Naww happy birthday for tomorrow little Puddlette! :) Hope you all have a lovely day!

zambooloo · 01/07/2012 02:19

joyful happy birthday to your little one - I hope you are all tucked up now, baby fed and icing done!

tickle not sure if I missed this part of thread but can I ask you about the millpond clinic - what service are they providing you? Is it expensive? Hoping you are getting some rest - I'm currently enjoying a 2am rock-ation!

button how are you feeling now you've had a few days to get used to the idea? Hope you are all ok.

gem I don't really have any suggestions other than maybe she isn't tired enough? What time & how long is her last nap?

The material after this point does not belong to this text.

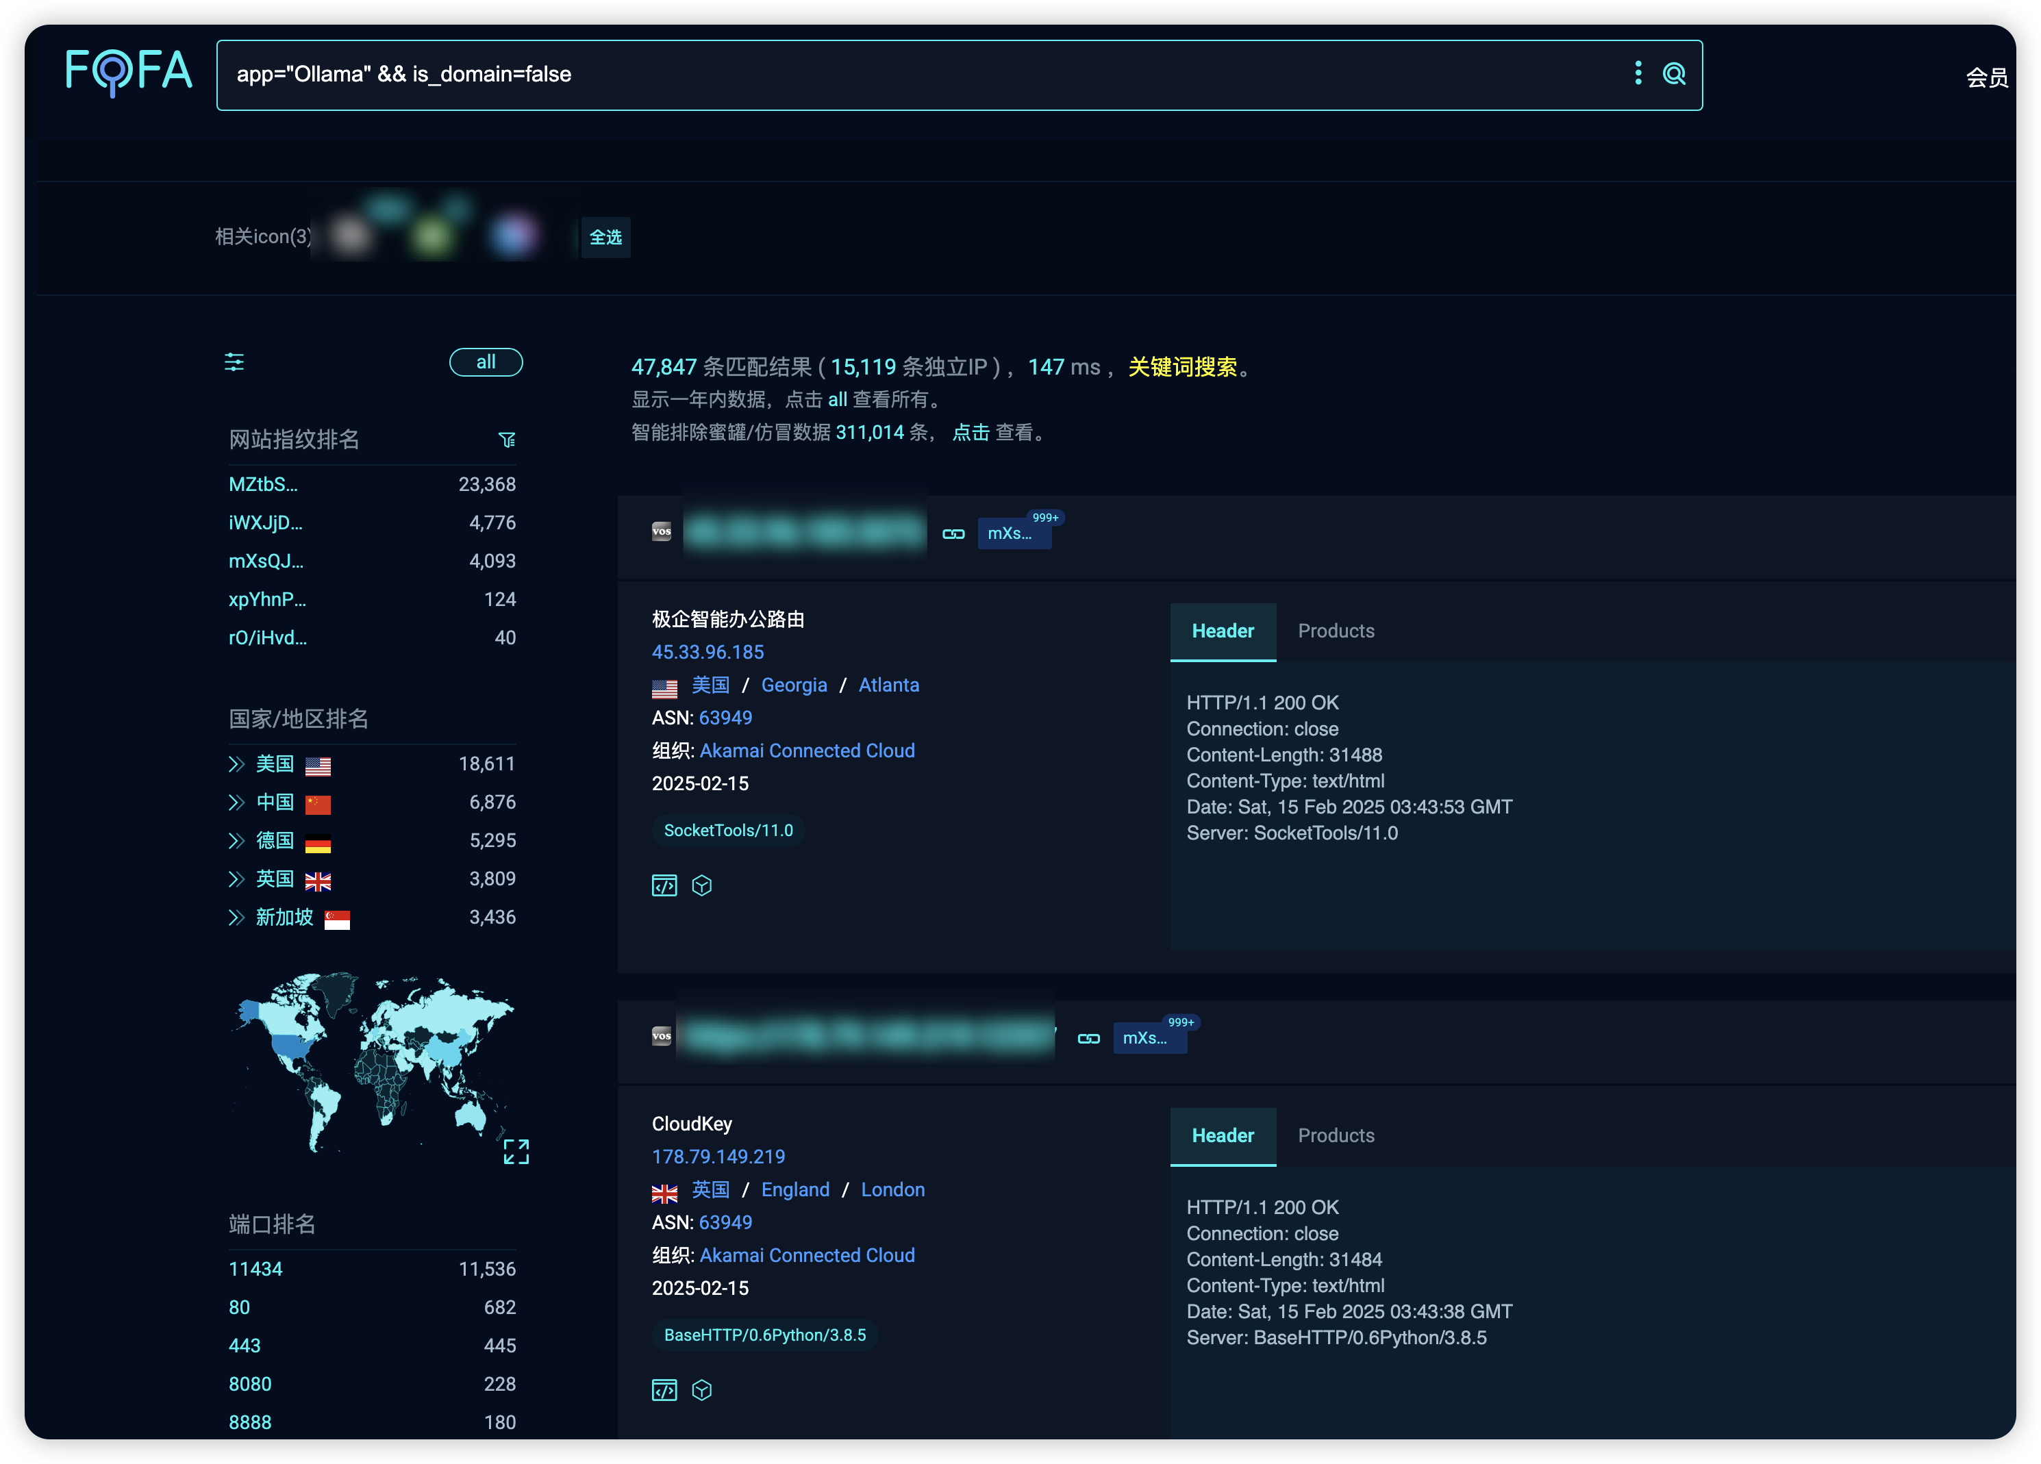Click the cube icon under CloudKey result
Viewport: 2041px width, 1464px height.
pos(702,1390)
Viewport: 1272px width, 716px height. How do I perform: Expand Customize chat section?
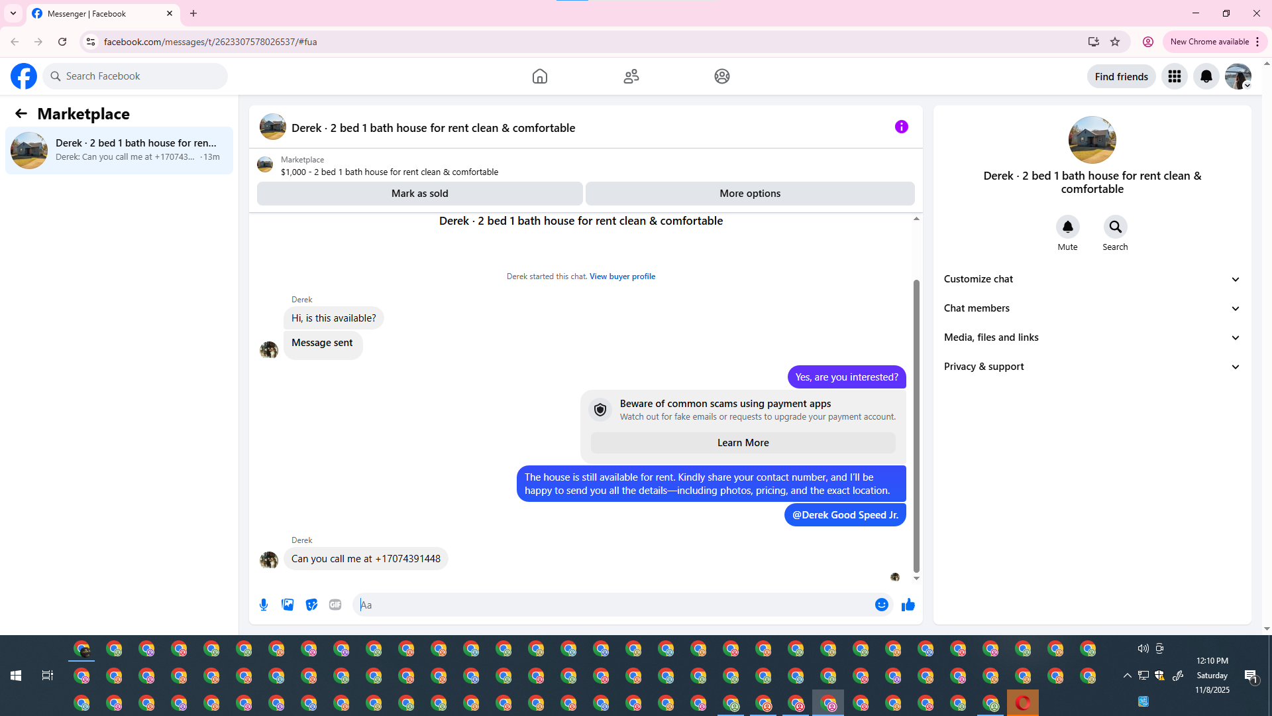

I've been at work thurs and fri, then going in mon and tues as well. On 9th going back full time until schoolhols start but in sept I'm full time again. Dp has just been made redundant so all plans have been changed - I was meant to be doing 2 days& dp working full time but now he is going to be looking after dd while I work full time :(

I'm v v sad about it - I do love my job but I'm going to miss dd so so much- I'm getting myself in a bit of a state over it to be honest! Dp and I had silly big row today (all because I feel like im letting her down because I can't look after her all day anymore). Dp took my upset as I personal attack on him - he thinks I don't think he looks after her properly which isn't true. I'm guess I'm a bit of a control freak & dd and I had worked out perfect routines for naps etc during the day & all went a bit wrong when dp had her as a practice this afternoon!

Well I've just got to get on with it haven't I???